We do the same basic thing.  We are moving towards the "if you say you
support gzip, then you get gzip" attitude.  I think less than 1% of our
clients would be affected, and I think a lot of those are fake agents
anyway.


-- 
Brian Akins


Re: mod_cache, mod_deflate and Vary: User-Agent

Posted by Paul Querna <pa...@querna.org>.
On Wed, Aug 26, 2009 at 11:47 AM, William A. Rowe,
Jr.<wr...@rowe-clan.net> wrote:
> I think we blew it :)
>
> Vary: user-agent is not practical for correcting errant browser behavior.
>
> For example;
>
>  User-Agent: Mozilla/5.0 Gecko/20090729 Firefox/3.5.2
>
> produces a myriad number of 'variant' flavors when tagging Vary with
> the User-Agent when determining if the deflate/gzip compression should
> be served, or the uncompressed variant.
>
> What we really meant to do was to determine which Accept-Encoding values
> were invalid based on known browser bugs, and -remove them- from the A-E
> header *prior* to determining the cache handling (quick handler hook) or
> typical content handling.
>
> Which implies that setenvif + headers need an extra chance to run really
> first in front of the quick handler.
>
> Any better suggestions?

Yes, write a Varied header to 'hash' plugin API for mod_cache.

I would write little lua scriptlets that map user agents to two
buckets: supports gzip, doesnt support gzip.  store the thing in
mod_cache only twice, instead of once for every user agent.

Re: mod_cache, mod_deflate and Vary: User-Agent

Posted by to...@aol.com.
> William A. Rowe, Jr.
>
> I think we blew it :)
>
> Vary: user-agent is not practical for correcting errant browser behavior.

You have not 'blown it'.

>From a certain perspective, it's the only reasonable thing to do.

Everyone keeps forgetting one very important aspect of this issue
and that is the fact that the 'Browsers' themselves are 
participating in the whole 'caching' scheme and that they
are the source of the actual requests, so their behavior is
as much a part of the equation as any inline proxy cache.

There is no real solution to this problem.
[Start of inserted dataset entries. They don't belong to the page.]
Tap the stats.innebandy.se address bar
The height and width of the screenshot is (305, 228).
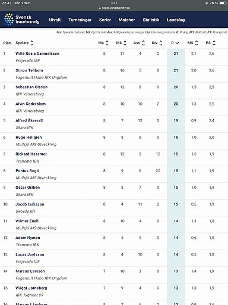tap(114, 8)
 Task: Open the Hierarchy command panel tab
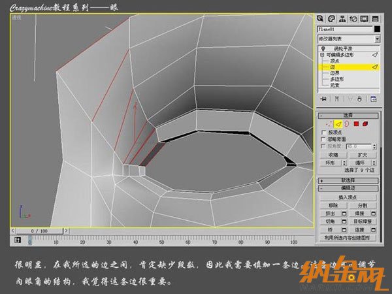pyautogui.click(x=342, y=19)
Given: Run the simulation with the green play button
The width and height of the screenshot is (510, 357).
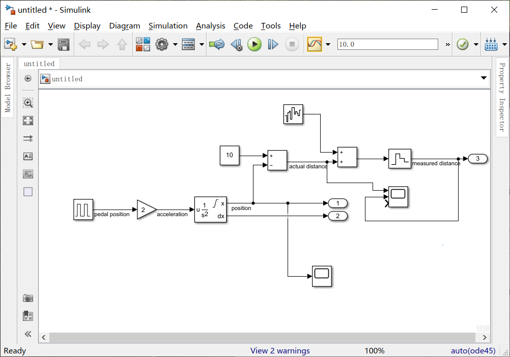Looking at the screenshot, I should 254,44.
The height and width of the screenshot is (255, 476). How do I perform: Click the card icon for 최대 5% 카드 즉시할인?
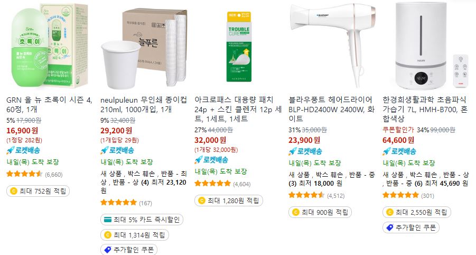click(107, 220)
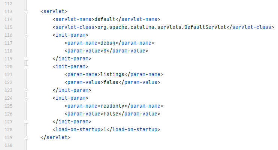Fold the init-param block starting on line 120
Screen dimensions: 278x150
pos(26,66)
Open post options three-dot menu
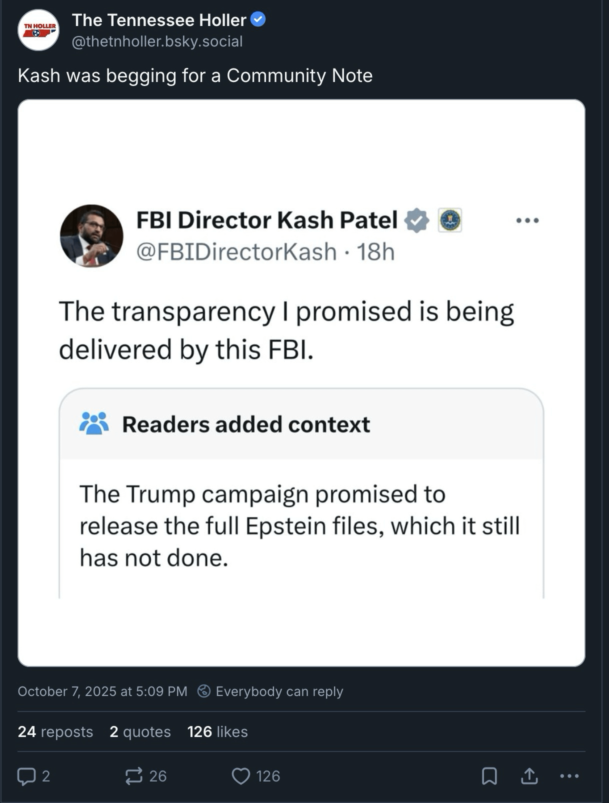609x803 pixels. click(569, 776)
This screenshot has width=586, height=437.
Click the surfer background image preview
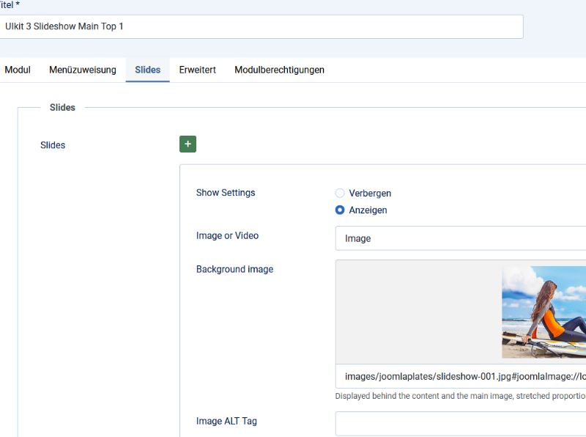click(x=544, y=312)
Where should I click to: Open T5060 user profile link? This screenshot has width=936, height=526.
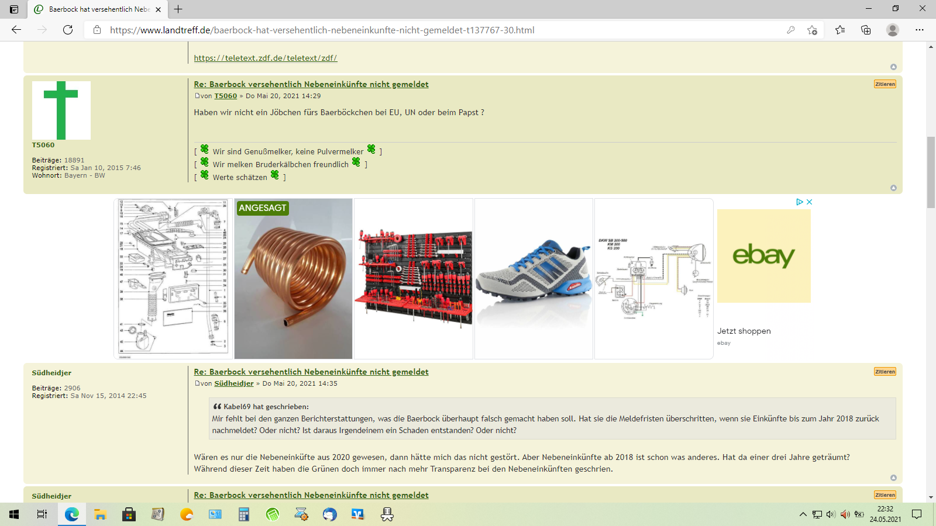225,96
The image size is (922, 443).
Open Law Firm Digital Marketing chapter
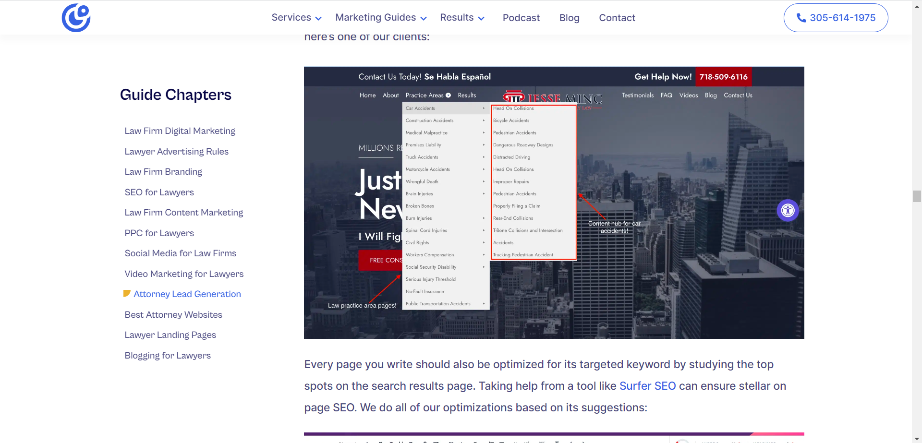[x=180, y=131]
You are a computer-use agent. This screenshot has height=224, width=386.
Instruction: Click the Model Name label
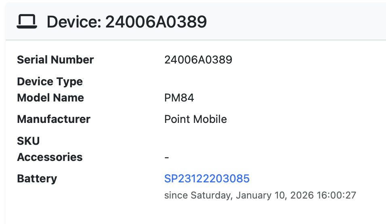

The HTTP protocol itself does not have the capability
to deal with things correctly with regards to 
compressed variants.

The only decision that anyone needs to make is 'Where is
the pain factor?'.

If you VARY on ANYTHING other than 'User-Agent' then this
might show some reduction of the pain factor at the proxy
level but you have now exponentially increased the pain
factor at the infamous 'Last Mile'.

Most modern browsers will NOT 'cache' anything that has
a 'Vary:' header OTHER than 'User-Agent:'. This is as true
today as it was 10 years ago.

The following discussion involving myself and some of the 
authors of the SQUID Proxy caching Server took place just 
short of SEVEN (7) YEARS ago but, as unbelievable as it might
seem, is still just as relevant ( and unresolved )...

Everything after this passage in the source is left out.